*** Extracto de página ***

Rosa Mª Almansa Pérez
Profesora universitaria de Historia Contemporánea.
Autora del capítulo «Evolución de las Declaraciones universales de derechos y relativización de
las fuentes de la moral religiosa» en el libro Religión y Derecho Internacional, Comares, Granada, 2013.
El pasado mes de noviembre llegó a las librerías la obra colectiva Religión y Derecho internacional, publicada por la editorial Comares de Granada. En él se abordan, desde
diferentes perspectivas, problemas referidos a la libertad religiosa y de
conciencia, y a la pluralidad cultural e identitaria en las sociedades
recientes.

***

*Consigna A*: Indique si cada afirmación concuerda con el extracto de página y respalde la respuesta con una cita textual: (i) la obra colectiva salió publicada en la editorial Comares de Granada; (ii) Rosa Mª Almansa Pérez es profesora de Historia Medieval; (iii) el libro llegó a las librerías en marzo.
*Consigna B*: Según el extracto de página, ¿cuál es el título del capítulo que escribió Rosa Mª Almansa Pérez?

*** Datos de origen ***

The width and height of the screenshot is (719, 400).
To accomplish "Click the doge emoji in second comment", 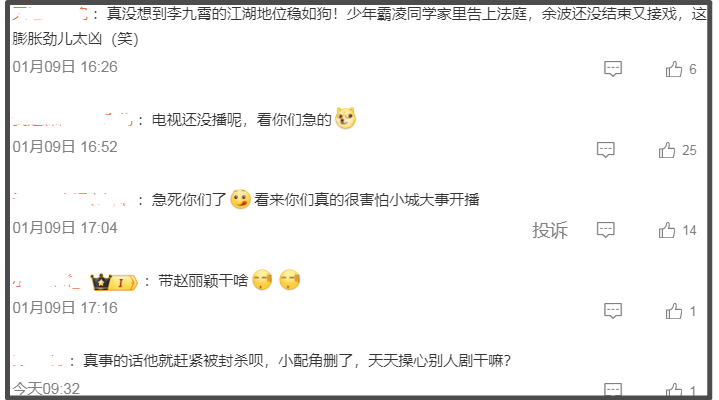I will click(345, 118).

***

*Respuesta A*:
(i) Sí: «publicada por la editorial Comares de Granada».
(ii) No: «Profesora universitaria de Historia Contemporánea».
(iii) No: «El pasado mes de noviembre llegó a las librerías».

*Respuesta B*: «Evolución de las Declaraciones universales de derechos y relativización de las fuentes de la moral religiosa».